ATG16L1 also plays a role in viral infections. Through autophagy viral particles are delivered into the lysosome degradation pathway and interrogate with a specific type of pattern recognition receptor to initiate type I interferon (IFN-I) expression and viral clearance. Interestingly, ATG5-ATG12/ATG16L1 complex negatively regulates RIG-I-like receptor pathway and IFN-I expression. A mouse with a deletion in one of these genes appears to be resistant to virus replication.
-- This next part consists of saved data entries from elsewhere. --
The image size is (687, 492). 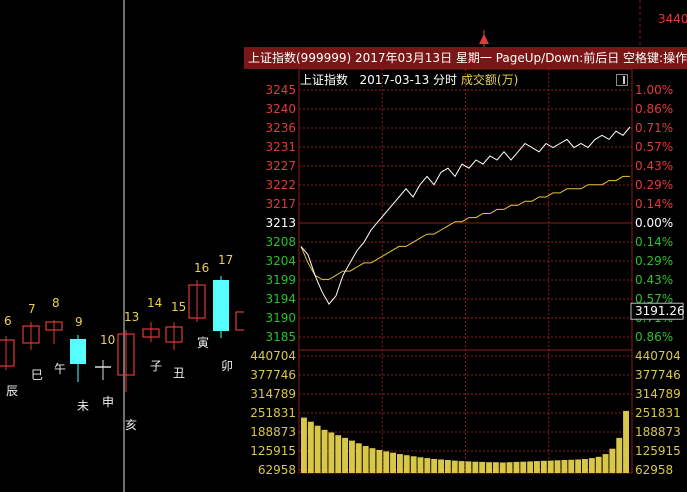 What do you see at coordinates (154, 303) in the screenshot?
I see `bg-candle-number: 14` at bounding box center [154, 303].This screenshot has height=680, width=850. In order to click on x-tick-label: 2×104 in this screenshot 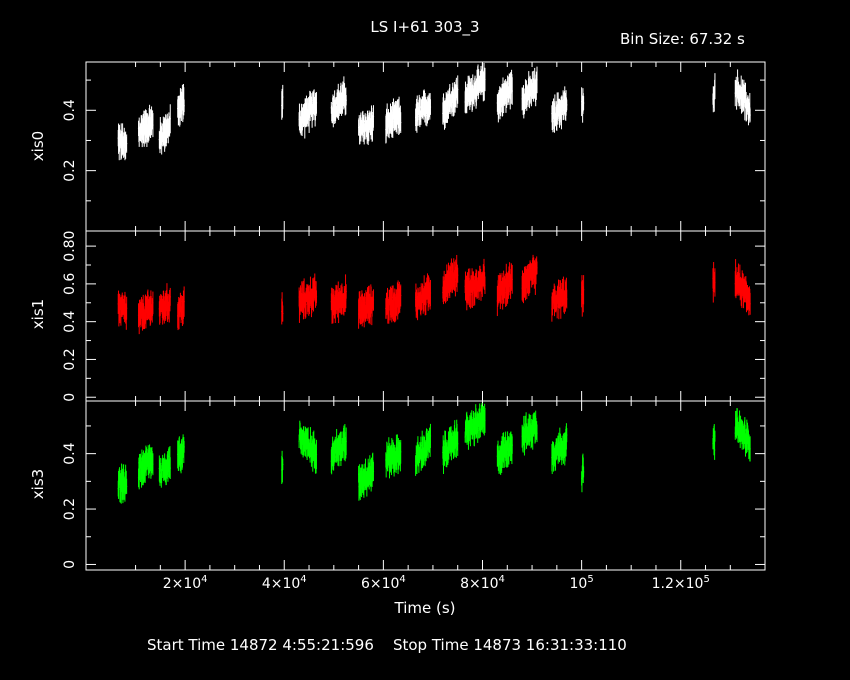, I will do `click(186, 583)`.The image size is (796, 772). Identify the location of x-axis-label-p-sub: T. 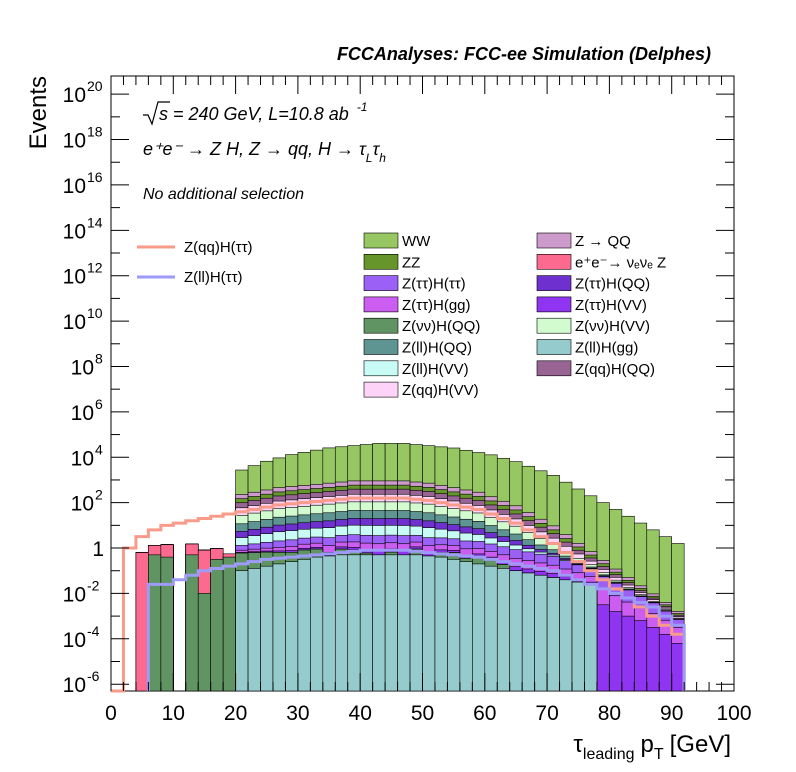
(659, 754).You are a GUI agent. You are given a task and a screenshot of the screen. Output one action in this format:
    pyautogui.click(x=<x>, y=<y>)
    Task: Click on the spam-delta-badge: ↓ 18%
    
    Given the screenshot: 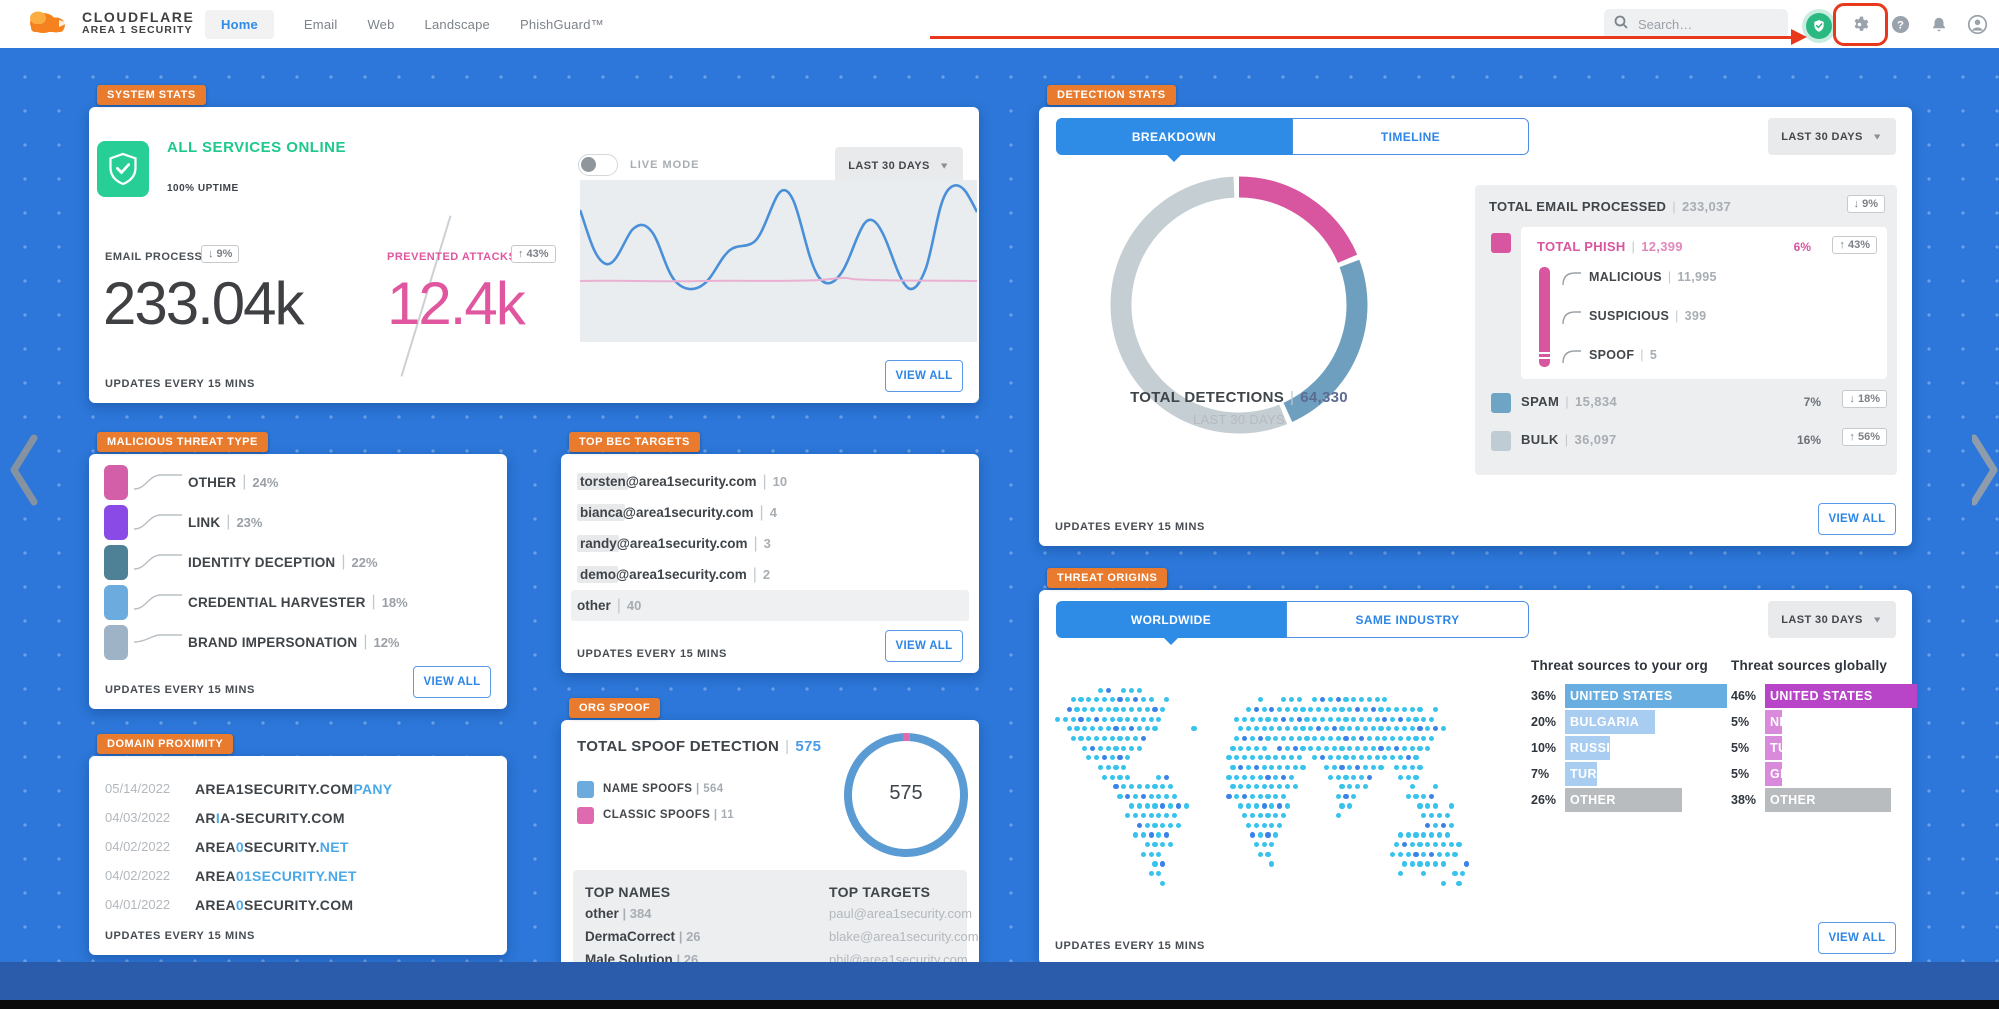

It is most likely due to an unregulated overexpression of IFN-I, which interferes with the virus life cycle.

ATG16L2 is a related protein, which is also highly conserved (both ATG16L1 and 2 share 94 and 83% sequence identity). It has been shown that changes in ATG16L2 expression are correlated with Multiple Sclerosis (MS) and can be used as a serum biomarker of the disease and specifically for the prediction of relapse rates. Interestingly ATG16L2 mRNA expression was significantly reduced (~4-fold lower) in T cells isolated from the peripheral blood of MS patients in comparison to healthy age-matched controls, which may reflect their abnormal activation.